Somyot Prueksakasemsuk is clearly a criminal who abused and hid behind “free speech” to call for criminal acts that, in 2009 and 2010, were demonstrably carried out at the cost of human lives and millions of dollars worth of property damage. IFEX, instead of mentioning this, portrays him as an activist wrongly imprisoned for simply exercising “free speech.”
These very same organisations decrying alleged crackdowns on media freedom remained silent, for instance, during the 2013-2014 street protests organised against Shinawatra's government in which Shinawatra's supporters regularly targeted, maimed and killed unarmed protesters in the streets with assault rifles, hand grenades and 40mm grenade launchers. Twenty would die and many more would be injured, while these supposed “rights advocates” either ignored the escalating violence, or even attempted to justify it.
Also omitted from recent reports regarding Voice TV is the fact that the media platform's owners are the Shinawatras, and Thaksin Shinawatra himself.
Shinawatra while in power between 2001 and 2006 carried out a brutal campaign of violence and intimidation against the media in Thailand. He also oversaw a politically motivated “war on drugs” that left nearly 3,000 people extrajudicially executed in the streets. After being ousted from power in 2006, Shinawatra resorted to street protests, terrorism and targeted assassinations in his bid to seize back power. In 2009 and again in 2010, he would place large mobs in the streets resulting in arson and mass murder.
In 2008, he was accused and sentenced to prison for abuse of power, and has since fled the country and has remained abroad as a fugitive.
In 2013-2014, he would again employ terrorism in an attempt to remove protesters from the streets, this time in an attempt to preserve the government of his sister, Yingluck Shinawatra, who openly held office as his proxy.
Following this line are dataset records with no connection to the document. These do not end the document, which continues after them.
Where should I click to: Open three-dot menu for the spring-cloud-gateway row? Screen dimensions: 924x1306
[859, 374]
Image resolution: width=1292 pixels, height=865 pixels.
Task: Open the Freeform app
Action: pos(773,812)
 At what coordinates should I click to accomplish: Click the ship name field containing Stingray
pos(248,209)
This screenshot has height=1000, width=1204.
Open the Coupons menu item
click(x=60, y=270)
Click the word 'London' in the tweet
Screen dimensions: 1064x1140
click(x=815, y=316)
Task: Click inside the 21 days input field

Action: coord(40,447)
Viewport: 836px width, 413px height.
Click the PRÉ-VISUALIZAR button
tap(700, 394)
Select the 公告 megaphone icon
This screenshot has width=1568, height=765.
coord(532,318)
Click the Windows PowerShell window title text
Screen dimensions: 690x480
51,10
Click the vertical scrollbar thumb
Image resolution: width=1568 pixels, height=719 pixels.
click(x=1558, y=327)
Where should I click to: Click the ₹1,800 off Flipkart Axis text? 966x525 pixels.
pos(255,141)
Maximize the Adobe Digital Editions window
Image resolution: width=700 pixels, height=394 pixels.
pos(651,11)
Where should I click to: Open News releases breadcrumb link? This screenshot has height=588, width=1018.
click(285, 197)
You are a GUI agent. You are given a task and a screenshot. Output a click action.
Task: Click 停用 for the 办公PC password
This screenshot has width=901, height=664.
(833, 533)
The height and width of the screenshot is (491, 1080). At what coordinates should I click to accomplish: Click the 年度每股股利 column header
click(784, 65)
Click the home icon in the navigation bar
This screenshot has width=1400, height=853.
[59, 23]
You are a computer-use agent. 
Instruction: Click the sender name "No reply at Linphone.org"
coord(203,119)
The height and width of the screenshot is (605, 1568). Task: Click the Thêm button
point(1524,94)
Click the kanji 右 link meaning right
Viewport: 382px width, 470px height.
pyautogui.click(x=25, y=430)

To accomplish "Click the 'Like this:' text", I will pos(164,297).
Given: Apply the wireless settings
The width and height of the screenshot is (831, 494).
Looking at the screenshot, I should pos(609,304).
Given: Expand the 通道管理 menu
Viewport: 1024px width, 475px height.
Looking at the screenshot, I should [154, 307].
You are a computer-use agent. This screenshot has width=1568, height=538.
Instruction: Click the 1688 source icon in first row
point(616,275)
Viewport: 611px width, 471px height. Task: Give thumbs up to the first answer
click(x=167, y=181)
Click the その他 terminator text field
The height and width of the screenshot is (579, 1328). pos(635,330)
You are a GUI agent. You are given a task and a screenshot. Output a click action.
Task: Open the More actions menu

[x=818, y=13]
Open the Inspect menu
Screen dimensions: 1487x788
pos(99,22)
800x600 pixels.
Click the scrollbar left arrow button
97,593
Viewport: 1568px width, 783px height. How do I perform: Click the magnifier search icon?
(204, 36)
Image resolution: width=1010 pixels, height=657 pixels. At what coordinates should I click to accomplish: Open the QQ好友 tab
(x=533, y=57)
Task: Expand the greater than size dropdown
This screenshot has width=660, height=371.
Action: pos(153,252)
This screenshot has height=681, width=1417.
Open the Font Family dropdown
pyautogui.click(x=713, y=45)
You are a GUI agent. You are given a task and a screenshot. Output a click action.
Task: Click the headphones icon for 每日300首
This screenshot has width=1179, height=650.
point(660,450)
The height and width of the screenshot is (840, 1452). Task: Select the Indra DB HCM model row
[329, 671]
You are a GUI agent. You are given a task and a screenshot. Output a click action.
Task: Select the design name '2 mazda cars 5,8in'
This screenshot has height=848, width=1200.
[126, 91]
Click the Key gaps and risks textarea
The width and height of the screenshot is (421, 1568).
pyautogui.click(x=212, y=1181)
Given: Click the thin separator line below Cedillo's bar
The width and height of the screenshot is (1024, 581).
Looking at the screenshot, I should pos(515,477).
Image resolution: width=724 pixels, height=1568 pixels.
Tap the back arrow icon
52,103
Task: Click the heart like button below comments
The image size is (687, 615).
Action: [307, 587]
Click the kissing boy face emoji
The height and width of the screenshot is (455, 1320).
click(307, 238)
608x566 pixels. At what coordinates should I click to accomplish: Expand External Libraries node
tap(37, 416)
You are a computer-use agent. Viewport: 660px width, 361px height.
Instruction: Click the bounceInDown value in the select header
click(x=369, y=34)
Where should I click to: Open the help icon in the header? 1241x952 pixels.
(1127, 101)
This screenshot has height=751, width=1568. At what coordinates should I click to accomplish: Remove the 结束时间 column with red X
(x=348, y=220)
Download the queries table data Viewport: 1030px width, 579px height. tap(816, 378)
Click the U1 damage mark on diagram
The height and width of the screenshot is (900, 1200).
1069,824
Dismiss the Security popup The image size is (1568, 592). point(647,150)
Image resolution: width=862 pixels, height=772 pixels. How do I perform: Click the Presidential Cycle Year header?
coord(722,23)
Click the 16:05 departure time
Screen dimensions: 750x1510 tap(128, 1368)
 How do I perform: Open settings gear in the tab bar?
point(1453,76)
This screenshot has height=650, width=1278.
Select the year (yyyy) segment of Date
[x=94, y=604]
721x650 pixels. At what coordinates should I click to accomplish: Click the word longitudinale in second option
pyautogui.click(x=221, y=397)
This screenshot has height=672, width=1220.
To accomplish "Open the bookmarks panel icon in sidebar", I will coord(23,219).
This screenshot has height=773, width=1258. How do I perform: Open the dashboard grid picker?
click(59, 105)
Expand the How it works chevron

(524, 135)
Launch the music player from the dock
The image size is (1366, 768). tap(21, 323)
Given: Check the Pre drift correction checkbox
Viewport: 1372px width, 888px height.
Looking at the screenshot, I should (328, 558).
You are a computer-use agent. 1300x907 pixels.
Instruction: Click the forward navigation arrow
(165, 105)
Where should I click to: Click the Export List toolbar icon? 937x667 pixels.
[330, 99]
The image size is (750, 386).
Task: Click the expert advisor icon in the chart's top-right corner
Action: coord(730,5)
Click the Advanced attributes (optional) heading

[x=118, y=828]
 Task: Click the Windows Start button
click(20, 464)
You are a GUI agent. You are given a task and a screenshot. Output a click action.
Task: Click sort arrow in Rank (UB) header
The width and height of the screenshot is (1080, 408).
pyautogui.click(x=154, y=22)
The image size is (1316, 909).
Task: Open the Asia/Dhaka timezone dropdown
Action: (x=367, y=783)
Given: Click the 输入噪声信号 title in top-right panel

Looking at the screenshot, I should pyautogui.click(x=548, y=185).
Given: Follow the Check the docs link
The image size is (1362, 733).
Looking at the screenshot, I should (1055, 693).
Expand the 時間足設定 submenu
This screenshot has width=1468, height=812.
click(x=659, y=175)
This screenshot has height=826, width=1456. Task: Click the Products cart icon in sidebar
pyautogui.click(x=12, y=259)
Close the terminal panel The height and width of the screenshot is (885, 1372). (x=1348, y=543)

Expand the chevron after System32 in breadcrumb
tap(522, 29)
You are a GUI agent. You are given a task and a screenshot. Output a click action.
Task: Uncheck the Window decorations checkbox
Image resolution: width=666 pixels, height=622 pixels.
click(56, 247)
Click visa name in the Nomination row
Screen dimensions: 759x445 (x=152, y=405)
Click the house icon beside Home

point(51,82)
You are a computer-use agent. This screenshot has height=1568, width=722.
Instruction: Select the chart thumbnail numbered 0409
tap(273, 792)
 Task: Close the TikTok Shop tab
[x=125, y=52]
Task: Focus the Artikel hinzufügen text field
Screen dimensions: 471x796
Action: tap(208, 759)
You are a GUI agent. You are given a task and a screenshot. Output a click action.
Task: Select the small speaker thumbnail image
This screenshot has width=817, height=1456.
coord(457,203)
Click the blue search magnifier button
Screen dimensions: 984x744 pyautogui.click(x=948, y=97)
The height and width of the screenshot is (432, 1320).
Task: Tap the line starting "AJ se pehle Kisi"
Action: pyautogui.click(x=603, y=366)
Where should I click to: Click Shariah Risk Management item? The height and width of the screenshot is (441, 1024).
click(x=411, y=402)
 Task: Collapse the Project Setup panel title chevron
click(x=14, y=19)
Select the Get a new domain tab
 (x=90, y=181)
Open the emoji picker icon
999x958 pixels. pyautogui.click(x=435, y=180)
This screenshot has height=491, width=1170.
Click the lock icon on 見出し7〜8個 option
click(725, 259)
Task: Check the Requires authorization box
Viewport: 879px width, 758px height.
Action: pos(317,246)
Despite holding a long record of despotism and deplorable corruption and violence, Shinawatra enjoys political support from the United States and Europe where he is allowed to freely travel, give talks and associate with the special interests supporting both him directly, and his political proxies, including disingenuous “rights advocacy” groups lobbying for him under the cover of defending human rights, free speech and media freedom.
The abuse of rights advocacy in Thailand is just one of many examples of how legitimate concerns over media freedom are abused politically in one-sided campaigns organised by well funded players seeking to hide behind such advocacy rather than upholding it. In particular, it illustrates how US and European special interests abuse rights advocacy as a means of targeting, undermining and even overthrowing governments impeding their regional ambitions.
In the end, such tactics undermine legitimate rights advocacy and endanger legitimate activists seeking nonpartisan protection for objective journalism and journalists, as well as for genuine activists seeking to expose and address real corruption and abuse of power.
Joseph Thomas is chief editor of Thailand-based geopolitical journal, The New Atlas and contributor to the online magazine “New Eastern Outlook”.